* WORK TASK *
Every entry must be output exactly as it was written.
(Beginning of TASK INPUTS)
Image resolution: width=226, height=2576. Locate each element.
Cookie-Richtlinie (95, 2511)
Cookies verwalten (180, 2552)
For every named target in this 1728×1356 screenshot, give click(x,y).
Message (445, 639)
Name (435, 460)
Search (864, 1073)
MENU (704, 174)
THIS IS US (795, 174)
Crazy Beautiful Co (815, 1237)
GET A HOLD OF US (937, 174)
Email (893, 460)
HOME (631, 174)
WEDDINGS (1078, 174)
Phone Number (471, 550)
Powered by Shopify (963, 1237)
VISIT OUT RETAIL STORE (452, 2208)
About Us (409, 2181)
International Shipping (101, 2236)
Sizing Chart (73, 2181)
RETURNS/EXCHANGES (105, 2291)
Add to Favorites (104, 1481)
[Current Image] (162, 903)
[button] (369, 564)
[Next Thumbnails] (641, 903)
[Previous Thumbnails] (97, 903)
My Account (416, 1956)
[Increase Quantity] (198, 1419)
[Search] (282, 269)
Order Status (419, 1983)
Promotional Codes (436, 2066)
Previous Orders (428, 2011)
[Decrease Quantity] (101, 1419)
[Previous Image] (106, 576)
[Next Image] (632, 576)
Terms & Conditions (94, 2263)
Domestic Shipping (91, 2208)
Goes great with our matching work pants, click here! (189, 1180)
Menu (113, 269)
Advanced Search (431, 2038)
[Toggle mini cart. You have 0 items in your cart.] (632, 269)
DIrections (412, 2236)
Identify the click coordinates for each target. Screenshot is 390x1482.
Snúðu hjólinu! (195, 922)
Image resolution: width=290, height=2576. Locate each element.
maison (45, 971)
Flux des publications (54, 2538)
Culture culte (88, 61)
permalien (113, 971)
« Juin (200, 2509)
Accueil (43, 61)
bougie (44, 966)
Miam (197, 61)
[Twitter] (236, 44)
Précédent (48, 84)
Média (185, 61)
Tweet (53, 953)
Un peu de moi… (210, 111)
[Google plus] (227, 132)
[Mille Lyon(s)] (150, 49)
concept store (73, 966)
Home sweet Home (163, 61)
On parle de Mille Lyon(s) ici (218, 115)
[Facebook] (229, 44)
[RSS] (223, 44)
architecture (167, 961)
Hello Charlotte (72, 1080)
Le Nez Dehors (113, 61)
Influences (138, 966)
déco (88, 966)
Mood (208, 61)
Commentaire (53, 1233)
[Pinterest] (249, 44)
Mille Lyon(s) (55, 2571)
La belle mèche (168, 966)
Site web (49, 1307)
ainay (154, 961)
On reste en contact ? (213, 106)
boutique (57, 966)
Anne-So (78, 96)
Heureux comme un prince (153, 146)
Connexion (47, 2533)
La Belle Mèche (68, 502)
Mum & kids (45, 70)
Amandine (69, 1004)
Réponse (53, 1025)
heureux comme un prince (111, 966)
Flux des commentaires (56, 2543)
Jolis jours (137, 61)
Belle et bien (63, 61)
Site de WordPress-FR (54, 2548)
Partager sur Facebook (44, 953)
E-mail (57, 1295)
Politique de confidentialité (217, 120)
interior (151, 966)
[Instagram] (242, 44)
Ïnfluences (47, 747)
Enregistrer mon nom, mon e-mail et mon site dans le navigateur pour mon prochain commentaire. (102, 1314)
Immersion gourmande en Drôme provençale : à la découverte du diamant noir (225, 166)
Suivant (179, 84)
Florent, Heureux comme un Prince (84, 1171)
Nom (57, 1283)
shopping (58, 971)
(End of TASK INPUTS)
* THE ANSWER *
Image resolution: width=226, height=2576. Locate each element.
Cookie-Richtlinie (95, 2511)
Cookies verwalten (180, 2552)
For every named target in this 1728×1356 screenshot, give click(x,y).
Message (445, 639)
Name (435, 460)
Search (864, 1073)
MENU (704, 174)
THIS IS US (795, 174)
Crazy Beautiful Co (815, 1237)
GET A HOLD OF US (937, 174)
Email (893, 460)
HOME (631, 174)
WEDDINGS (1078, 174)
Phone Number (471, 550)
Powered by Shopify (963, 1237)
VISIT OUT RETAIL STORE (452, 2208)
About Us (409, 2181)
International Shipping (101, 2236)
Sizing Chart (73, 2181)
RETURNS/EXCHANGES (105, 2291)
Add to Favorites (104, 1481)
[Current Image] (162, 903)
[button] (369, 564)
[Next Thumbnails] (641, 903)
[Previous Thumbnails] (97, 903)
My Account (416, 1956)
[Increase Quantity] (198, 1419)
[Search] (282, 269)
Order Status (419, 1983)
Promotional Codes (436, 2066)
Previous Orders (428, 2011)
[Decrease Quantity] (101, 1419)
[Previous Image] (106, 576)
[Next Image] (632, 576)
Terms & Conditions (94, 2263)
Domestic Shipping (91, 2208)
Goes great with our matching work pants, click here! (189, 1180)
Menu (113, 269)
Advanced Search (431, 2038)
[Toggle mini cart. You have 0 items in your cart.] (632, 269)
DIrections (412, 2236)
Identify the click coordinates for each target. Screenshot is 390x1482.
Snúðu hjólinu! (195, 922)
Image resolution: width=290, height=2576. Locate each element.
maison (45, 971)
Flux des publications (54, 2538)
Culture culte (88, 61)
permalien (113, 971)
« Juin (200, 2509)
Accueil (43, 61)
bougie (44, 966)
Miam (197, 61)
[Twitter] (236, 44)
Précédent (48, 84)
Média (185, 61)
Tweet (53, 953)
Un peu de moi… (210, 111)
[Google plus] (227, 132)
[Mille Lyon(s)] (150, 49)
concept store (73, 966)
Home sweet Home (163, 61)
On parle de Mille Lyon(s) ici (218, 115)
[Facebook] (229, 44)
[RSS] (223, 44)
architecture (167, 961)
Hello Charlotte (72, 1080)
Le Nez Dehors (113, 61)
Influences (138, 966)
déco (88, 966)
Mood (208, 61)
Commentaire (53, 1233)
[Pinterest] (249, 44)
Mille Lyon(s) (55, 2571)
La belle mèche (168, 966)
Site web (49, 1307)
ainay (154, 961)
On reste en contact ? (213, 106)
boutique (57, 966)
Anne-So (78, 96)
Heureux comme un prince (153, 146)
Connexion (47, 2533)
La Belle Mèche (68, 502)
Mum & kids (45, 70)
Amandine (69, 1004)
Réponse (53, 1025)
heureux comme un prince (111, 966)
Flux des commentaires (56, 2543)
Jolis jours (137, 61)
Belle et bien (63, 61)
Site de WordPress-FR (54, 2548)
Partager sur Facebook (44, 953)
E-mail (57, 1295)
Politique de confidentialité (217, 120)
interior (151, 966)
[Instagram] (242, 44)
Ïnfluences (47, 747)
Enregistrer mon nom, mon e-mail et mon site dans le navigateur pour mon prochain commentaire. (102, 1314)
Immersion gourmande en Drôme provençale : à la découverte du diamant noir (225, 166)
Suivant (179, 84)
Florent, Heureux comme un Prince (84, 1171)
Nom (57, 1283)
shopping (58, 971)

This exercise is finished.